Securom string found in Process Explorer dump of TheSims3.exe
J. M. Pescado:
No protection is ever "good". However, the present protection used, based on my analysis of its behavior and "rootedness", is far weaker than even the old Safedisc protection used in TS2: It exhibits absolutely no reaction to, for instance, your use of Process Explorer (SecuROM would produce a mysterious "Security Module" error under such conditions), does not care about being watched in Registry Monitor (SecuROM would whine about the security module again), and does not react to the presence of Daemon Tools, even without YASU (SecuROM would whine, even Safedisc blacklists). It lacks any of the traditional SecuROM-EA DLLs, like "paul.dll". Furthermore, it can be trivially crippled using circa-1990s cracking techniques. As far as I can tell, it is a half-assed effort thrown together on short notice after the people rioted against SecuROM, and is basically a low-grade anti-idiot copy protection that has zero effect on anyone with half a brain...which, frankly, is about as much as you can expect out of a copy protection: It's just as useless as far more expensive and difficult protections, but at least it probably didn't cost much to make. As far as I can tell, it is either extremely sophisticated at hiding its activities and yet totally ineffective at doing its actual job, or it is simply harmless.
Nightmare:
But I have seen similar Securom issues in the sims 3 forum. No recognized DVD. Emulation errors. Are these fake? Could it be we are dealing again with Sony paid users to post on forums?
J. M. Pescado:
It is possible that different regions may carry different protections, but I've dissected this thing throughly. I know exactly WHEN the copy protection check fires (it's far too late for it to be producing DVD errors), and exactly what messages it is capable of printing out. None of those messages are even *IN* there! Those people are probably running either the Online version (which reportedly does contain SecuROM), or the prereleases (which also contained SecuROM).
Nightmare:
I donīt understand EA then. They should have dropped Securom earlier.

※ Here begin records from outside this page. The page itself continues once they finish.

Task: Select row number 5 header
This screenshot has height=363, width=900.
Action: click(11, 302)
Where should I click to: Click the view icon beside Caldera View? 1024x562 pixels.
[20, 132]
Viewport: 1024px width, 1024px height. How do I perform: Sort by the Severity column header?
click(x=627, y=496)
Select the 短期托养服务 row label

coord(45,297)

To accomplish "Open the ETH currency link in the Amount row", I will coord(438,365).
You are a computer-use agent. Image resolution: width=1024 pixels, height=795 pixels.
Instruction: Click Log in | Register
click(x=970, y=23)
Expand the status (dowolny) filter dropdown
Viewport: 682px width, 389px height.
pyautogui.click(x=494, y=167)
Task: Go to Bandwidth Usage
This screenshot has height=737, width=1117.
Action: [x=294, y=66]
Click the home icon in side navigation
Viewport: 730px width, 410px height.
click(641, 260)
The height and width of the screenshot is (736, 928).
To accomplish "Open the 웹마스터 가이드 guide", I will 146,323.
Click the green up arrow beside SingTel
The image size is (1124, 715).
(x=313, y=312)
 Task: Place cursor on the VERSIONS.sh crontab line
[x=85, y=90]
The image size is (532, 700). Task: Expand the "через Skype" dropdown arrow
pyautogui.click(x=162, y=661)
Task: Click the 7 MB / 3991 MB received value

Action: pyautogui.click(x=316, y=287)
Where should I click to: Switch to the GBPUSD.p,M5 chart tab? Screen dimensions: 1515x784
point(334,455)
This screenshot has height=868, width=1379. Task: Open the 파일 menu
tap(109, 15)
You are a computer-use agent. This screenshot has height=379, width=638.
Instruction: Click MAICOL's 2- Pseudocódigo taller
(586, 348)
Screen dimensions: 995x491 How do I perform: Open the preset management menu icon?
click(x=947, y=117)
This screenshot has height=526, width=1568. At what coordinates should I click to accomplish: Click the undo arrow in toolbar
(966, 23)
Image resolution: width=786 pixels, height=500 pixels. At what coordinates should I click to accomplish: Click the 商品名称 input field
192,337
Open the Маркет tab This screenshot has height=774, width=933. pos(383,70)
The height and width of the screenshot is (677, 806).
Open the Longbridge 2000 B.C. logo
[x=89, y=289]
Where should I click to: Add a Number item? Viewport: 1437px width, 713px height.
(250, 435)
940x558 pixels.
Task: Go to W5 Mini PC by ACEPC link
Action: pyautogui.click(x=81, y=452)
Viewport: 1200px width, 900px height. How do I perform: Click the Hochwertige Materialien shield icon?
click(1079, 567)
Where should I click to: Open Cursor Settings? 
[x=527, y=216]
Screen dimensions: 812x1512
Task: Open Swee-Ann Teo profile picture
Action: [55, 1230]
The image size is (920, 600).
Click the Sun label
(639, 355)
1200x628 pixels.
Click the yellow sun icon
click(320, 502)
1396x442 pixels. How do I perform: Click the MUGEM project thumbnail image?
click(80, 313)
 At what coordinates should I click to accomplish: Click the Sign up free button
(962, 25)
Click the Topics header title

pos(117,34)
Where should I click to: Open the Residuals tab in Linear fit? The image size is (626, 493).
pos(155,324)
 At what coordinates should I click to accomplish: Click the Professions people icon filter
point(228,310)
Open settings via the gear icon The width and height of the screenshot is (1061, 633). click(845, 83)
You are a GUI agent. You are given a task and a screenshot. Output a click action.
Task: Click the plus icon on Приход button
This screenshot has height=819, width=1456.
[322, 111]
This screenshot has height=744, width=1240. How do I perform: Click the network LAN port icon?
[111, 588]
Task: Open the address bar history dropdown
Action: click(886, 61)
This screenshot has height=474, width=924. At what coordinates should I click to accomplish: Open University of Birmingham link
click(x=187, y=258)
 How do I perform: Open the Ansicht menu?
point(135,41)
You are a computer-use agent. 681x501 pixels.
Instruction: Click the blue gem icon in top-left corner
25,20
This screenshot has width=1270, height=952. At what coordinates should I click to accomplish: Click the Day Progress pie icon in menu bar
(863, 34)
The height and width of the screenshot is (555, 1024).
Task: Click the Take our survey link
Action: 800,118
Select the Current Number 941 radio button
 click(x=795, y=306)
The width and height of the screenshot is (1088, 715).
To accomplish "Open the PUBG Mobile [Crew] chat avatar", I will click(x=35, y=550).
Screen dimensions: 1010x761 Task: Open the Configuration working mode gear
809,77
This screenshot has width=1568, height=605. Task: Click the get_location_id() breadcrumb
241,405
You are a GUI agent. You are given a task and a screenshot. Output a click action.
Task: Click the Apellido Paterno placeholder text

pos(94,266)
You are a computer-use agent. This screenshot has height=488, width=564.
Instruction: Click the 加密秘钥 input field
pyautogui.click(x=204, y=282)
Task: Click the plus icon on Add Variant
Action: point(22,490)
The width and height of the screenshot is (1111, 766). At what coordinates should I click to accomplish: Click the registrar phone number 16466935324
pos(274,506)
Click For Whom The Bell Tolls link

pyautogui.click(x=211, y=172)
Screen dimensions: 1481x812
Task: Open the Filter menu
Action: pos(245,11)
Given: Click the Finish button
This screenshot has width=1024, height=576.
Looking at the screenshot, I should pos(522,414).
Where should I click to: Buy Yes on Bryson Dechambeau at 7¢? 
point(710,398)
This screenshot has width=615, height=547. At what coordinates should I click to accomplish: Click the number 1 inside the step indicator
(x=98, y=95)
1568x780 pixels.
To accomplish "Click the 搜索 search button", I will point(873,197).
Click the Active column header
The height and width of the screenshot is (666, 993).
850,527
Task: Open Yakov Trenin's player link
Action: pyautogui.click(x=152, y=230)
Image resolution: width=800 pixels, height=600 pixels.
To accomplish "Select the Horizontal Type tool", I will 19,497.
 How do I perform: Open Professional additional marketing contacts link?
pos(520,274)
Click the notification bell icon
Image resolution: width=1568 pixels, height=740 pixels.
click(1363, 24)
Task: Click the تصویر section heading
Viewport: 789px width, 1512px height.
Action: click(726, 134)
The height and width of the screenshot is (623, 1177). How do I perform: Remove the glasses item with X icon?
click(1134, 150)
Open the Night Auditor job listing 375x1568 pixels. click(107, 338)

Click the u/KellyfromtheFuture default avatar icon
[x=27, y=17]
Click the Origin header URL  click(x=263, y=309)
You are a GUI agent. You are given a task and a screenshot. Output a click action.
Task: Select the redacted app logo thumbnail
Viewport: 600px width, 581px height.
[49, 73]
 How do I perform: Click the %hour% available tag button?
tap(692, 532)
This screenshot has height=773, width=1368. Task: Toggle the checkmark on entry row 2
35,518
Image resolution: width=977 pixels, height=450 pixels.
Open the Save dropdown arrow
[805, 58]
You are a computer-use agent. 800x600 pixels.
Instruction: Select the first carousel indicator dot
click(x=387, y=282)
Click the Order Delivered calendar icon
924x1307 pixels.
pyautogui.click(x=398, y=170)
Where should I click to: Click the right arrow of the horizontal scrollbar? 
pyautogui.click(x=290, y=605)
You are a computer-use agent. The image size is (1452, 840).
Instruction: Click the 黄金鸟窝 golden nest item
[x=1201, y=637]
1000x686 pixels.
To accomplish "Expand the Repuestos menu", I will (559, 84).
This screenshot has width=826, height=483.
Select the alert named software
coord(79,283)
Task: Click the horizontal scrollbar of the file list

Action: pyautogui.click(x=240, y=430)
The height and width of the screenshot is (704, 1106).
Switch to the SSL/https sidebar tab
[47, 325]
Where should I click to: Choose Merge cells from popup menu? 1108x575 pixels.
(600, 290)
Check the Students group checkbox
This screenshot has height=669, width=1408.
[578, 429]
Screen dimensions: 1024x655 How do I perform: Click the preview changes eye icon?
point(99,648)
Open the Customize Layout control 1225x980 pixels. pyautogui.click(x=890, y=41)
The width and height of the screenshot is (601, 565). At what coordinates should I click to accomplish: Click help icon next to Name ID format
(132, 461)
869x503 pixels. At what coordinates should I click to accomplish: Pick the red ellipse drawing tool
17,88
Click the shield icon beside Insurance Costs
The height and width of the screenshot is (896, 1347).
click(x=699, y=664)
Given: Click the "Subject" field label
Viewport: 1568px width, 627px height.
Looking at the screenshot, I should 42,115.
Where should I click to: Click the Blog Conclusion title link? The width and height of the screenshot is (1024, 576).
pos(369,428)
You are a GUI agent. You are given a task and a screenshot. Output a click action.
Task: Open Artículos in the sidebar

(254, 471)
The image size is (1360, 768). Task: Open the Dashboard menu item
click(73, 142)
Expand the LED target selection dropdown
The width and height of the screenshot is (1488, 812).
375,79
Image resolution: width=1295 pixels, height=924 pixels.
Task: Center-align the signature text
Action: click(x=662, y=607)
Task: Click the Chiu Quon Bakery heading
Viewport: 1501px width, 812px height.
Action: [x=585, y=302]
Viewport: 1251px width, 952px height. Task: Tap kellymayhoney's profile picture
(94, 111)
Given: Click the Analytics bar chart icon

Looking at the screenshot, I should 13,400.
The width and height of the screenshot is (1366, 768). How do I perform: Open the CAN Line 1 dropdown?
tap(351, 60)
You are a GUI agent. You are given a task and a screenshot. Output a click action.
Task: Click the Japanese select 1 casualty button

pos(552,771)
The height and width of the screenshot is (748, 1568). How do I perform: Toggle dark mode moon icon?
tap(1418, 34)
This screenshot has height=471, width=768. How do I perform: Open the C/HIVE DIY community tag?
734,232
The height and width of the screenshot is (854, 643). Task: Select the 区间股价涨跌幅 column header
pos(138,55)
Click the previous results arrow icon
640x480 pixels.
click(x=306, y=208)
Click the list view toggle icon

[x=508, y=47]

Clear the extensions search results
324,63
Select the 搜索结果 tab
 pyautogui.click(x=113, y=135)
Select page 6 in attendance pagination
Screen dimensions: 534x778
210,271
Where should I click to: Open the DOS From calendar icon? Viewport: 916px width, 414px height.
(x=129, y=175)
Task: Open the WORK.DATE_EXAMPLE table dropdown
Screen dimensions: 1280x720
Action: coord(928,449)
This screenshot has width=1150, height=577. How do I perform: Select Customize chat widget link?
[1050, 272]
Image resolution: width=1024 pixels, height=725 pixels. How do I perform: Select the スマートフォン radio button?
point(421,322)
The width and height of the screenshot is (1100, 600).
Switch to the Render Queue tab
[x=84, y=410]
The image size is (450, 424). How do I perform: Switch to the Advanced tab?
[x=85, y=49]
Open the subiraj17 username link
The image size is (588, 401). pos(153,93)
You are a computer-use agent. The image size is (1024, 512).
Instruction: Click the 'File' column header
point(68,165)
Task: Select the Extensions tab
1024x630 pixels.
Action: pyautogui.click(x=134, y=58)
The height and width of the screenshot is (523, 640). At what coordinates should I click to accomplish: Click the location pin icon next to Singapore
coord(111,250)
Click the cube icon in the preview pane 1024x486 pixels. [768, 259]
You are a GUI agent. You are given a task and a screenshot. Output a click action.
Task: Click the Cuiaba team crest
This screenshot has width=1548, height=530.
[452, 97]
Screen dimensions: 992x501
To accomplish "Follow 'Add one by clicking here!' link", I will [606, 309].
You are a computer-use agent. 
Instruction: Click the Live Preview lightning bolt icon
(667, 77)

They still have suffered from Securom scandals and bad PR. It is clear that this option is better than keeping SecuMierda, but they should have done earlier.
Nightmare:
Quote from: Jordi on 2009 June 15, 13:17:00
Ubisoft dropped DRM for the last PoP which did not sell well, and apparently faced harsh criticism from the industry 'tards over this. Their future games will be infested again.
Soruce please?
Pes, what is your opinion about Securom running, performing processes, or communicating with the RING0 to detect V-drives in stealth mode? Securom runs in RING3 to perform its detection, but some of my sources tell that it communicates with the RING0.
Is that true?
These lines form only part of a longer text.